I'll let NOAA define what an atmospheric river is for us:

"Atmospheric rivers are relatively long, narrow regions in the atmosphere - like rivers in the sky - that transport most of the water vapor outside of the tropics. These columns of vapor move with the weather, carrying an amount of water vapor roughly equivalent to the average flow of water at the mouth of the Mississippi River. When the atmospheric rivers make landfall, they often release this water vapor in the form of rain or snow."

As you can imagine, there's an absolute huge shitload of water that comes through the lower Mississippi River, so you can imagine that these atmospheric rivers can unleash an incredible amount of rain or snow.

The upcoming atmospheric river in Washington and British Columbia won't be at all extreme, certainly in comparison to some epic ones in the past.

Some of the nation's worst floods both in historic times and in recent years have been caused by atmospheric rivers.

In the winter of 1861-62, probably the worst and most persistent atmospheric rivers struck California. The firehose of water shifted a bit during the winter from southern to northern California and back again, but it just wouldn't quit.

Los Angeles got 66 inches of rain, four times its annual normal. Sacrameto remained submerged in ten feet or more of water for months. Telegraph poles in some areas were completely under water.  Nowadays, California has nearly 40 million people, so you can imagine what a mega-disaster we'd see if 1862 happened again.

Atmospheric rivers don't just hit the West Coast. They've caused immense flooding in Great Britain, for example. The Gulf of Mexico, Caribbean and Atlantic Ocean can trigger mean atmospheric rivers. An extreme Tennessee flood in 2010 was caused mostly by such a set up, for example. A catastrophic South Carolina flood in 2015 was in large part caused largely by at atmospheric river

I don't mean to be alarmist. Most atmospheric rivers aren't as destructive as the ones I just outlined. Not all atmospheric rivers are historic, and the one about to hit Washington State and British Columbia won't be the Worst Ever.

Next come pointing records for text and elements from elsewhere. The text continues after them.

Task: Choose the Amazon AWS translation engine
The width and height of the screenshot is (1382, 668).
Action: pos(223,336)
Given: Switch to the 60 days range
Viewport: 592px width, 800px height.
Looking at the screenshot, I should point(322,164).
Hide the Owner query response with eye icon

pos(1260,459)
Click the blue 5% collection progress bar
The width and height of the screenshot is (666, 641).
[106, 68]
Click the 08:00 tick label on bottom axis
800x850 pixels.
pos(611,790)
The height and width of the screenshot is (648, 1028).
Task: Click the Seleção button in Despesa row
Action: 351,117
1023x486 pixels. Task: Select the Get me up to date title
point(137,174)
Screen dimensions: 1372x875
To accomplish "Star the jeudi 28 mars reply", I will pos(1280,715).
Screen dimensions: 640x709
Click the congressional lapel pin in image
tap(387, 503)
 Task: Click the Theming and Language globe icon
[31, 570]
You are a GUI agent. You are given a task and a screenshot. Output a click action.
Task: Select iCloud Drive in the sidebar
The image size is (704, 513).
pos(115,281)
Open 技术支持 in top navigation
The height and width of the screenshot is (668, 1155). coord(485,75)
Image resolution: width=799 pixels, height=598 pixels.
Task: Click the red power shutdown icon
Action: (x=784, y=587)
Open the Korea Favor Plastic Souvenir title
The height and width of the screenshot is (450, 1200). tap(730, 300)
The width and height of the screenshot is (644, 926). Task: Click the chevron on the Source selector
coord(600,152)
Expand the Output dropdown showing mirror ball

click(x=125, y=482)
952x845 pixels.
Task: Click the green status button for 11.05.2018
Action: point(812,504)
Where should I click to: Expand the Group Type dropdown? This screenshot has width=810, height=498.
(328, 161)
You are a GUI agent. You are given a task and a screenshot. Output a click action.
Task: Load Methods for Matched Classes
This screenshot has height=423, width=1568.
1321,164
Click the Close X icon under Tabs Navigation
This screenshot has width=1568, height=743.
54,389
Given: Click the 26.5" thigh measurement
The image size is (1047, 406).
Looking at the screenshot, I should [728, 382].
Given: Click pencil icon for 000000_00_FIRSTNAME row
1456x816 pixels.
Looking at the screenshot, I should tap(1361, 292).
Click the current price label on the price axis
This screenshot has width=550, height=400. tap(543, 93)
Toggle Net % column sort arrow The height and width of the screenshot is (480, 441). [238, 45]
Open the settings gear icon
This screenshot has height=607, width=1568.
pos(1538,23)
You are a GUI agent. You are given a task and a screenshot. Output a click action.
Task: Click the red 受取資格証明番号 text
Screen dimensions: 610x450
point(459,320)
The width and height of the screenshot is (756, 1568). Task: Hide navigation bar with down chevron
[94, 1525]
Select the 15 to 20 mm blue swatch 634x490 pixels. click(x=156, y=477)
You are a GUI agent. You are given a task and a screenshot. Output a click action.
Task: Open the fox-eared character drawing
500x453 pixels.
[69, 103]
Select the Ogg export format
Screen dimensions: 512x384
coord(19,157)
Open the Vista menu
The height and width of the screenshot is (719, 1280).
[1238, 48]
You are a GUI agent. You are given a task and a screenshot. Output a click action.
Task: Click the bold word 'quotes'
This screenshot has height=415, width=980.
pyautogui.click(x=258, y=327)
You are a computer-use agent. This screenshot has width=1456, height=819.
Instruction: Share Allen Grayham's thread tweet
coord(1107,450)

One saving grace is the atmospheric river will move, first hitting British Columbia then sinking south into Washington, so any one place won't have days of torrents.

Still, flooding is very likely in the western half of Washington State. The atmospheric rivers that come into the West Coast do have their origins in the tropics, as most of them do, so snow levels in the Cascades will rise quite a bit.

That means rain will fall at high elevations. There won't be that much snow to capture the water, and the atmospheric river will melt some of the snow in the high elevations. The combination of heavy rains and snowmelt will make the risk of flooding that much worse.

Sometimes, atmospheric rivers, once they're done with the West Coast, help spin up pretty intense storms in the central and eastern United States. This time, the atmospheric river in the Pacific Northwest might end up being one ingredient that could spin up a fairly strong storm in the eastern United States in about a week.

That scenario, though, is still quite uncertain.